Pixel coordinate grounding data
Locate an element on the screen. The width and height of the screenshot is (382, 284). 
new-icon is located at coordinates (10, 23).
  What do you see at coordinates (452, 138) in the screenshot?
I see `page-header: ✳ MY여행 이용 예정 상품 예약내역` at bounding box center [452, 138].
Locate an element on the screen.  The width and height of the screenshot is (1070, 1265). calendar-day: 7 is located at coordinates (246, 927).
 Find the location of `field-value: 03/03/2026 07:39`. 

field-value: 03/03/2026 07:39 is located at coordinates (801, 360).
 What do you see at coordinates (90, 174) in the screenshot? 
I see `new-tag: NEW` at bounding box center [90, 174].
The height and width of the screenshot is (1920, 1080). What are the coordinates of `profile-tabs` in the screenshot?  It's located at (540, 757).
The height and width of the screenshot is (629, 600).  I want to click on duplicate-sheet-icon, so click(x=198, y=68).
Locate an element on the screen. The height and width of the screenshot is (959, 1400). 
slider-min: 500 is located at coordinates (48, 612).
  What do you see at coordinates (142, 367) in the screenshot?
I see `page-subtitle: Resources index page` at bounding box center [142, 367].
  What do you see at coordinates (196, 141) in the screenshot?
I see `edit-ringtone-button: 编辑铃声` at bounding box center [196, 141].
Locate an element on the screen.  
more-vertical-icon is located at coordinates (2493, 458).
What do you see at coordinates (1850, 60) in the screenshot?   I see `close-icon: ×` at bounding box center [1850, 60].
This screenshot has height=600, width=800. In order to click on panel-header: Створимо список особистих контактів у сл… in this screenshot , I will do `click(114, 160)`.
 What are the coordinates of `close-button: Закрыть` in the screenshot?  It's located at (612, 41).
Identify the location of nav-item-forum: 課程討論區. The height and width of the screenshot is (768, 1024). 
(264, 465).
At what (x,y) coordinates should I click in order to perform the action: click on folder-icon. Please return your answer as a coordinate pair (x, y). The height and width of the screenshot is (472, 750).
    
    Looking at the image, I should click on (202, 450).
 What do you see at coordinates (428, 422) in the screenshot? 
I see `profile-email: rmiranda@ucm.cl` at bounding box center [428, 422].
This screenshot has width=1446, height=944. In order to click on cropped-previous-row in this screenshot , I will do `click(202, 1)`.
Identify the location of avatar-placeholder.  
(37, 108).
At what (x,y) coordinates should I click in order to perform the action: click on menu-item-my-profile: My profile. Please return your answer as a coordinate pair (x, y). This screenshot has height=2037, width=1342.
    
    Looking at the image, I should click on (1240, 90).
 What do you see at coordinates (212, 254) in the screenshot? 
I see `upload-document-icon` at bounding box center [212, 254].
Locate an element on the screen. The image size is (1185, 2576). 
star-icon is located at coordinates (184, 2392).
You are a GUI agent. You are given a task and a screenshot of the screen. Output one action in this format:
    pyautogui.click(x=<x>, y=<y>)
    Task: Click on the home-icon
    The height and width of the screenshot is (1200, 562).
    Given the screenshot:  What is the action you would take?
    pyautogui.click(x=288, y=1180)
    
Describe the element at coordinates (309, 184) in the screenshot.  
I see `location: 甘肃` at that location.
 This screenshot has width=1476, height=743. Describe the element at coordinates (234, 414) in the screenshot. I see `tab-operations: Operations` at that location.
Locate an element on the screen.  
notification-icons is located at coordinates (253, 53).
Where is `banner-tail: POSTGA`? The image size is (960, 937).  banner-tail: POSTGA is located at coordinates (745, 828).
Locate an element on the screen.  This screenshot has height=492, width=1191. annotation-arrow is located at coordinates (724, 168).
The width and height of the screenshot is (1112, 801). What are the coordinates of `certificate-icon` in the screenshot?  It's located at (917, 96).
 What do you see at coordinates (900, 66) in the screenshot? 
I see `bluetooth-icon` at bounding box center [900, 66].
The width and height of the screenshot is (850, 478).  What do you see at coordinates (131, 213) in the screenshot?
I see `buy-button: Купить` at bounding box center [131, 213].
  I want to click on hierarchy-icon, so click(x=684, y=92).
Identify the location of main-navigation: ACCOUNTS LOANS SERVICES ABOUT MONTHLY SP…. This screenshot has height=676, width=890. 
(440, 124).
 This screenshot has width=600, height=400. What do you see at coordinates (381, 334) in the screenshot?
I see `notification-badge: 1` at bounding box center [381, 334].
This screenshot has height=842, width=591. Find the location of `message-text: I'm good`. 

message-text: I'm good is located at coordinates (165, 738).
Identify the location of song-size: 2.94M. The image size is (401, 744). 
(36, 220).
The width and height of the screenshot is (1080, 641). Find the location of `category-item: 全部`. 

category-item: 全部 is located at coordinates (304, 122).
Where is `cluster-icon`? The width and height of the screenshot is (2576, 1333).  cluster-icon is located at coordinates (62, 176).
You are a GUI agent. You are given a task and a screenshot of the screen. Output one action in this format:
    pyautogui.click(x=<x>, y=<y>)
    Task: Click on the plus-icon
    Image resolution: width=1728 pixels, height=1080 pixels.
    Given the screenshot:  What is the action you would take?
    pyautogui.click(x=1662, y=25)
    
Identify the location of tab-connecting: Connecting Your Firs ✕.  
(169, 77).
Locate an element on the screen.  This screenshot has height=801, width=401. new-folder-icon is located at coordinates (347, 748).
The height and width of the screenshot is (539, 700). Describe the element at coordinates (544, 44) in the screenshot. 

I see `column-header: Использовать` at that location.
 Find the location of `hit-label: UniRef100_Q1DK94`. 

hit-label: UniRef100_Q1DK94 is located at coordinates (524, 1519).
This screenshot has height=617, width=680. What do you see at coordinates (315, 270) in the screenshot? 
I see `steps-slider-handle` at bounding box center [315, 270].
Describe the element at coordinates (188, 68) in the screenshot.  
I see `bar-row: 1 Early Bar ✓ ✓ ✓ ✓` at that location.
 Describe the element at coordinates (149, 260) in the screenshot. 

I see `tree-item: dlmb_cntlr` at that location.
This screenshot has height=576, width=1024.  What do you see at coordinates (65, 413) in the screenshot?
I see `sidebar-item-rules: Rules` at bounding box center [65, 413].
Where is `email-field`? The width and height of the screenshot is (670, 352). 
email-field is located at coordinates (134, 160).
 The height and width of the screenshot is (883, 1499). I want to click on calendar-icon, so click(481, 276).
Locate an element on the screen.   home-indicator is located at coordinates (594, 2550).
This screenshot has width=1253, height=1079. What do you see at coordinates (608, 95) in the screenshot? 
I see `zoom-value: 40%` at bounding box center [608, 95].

What is being asked: Reproduce verbatim everything from the line containing "is (670, 352)." down to the end of the records.

Output below:
Where is `email-field`? The width and height of the screenshot is (670, 352). 
email-field is located at coordinates (134, 160).
 The height and width of the screenshot is (883, 1499). I want to click on calendar-icon, so click(481, 276).
Locate an element on the screen.   home-indicator is located at coordinates (594, 2550).
This screenshot has width=1253, height=1079. What do you see at coordinates (608, 95) in the screenshot? 
I see `zoom-value: 40%` at bounding box center [608, 95].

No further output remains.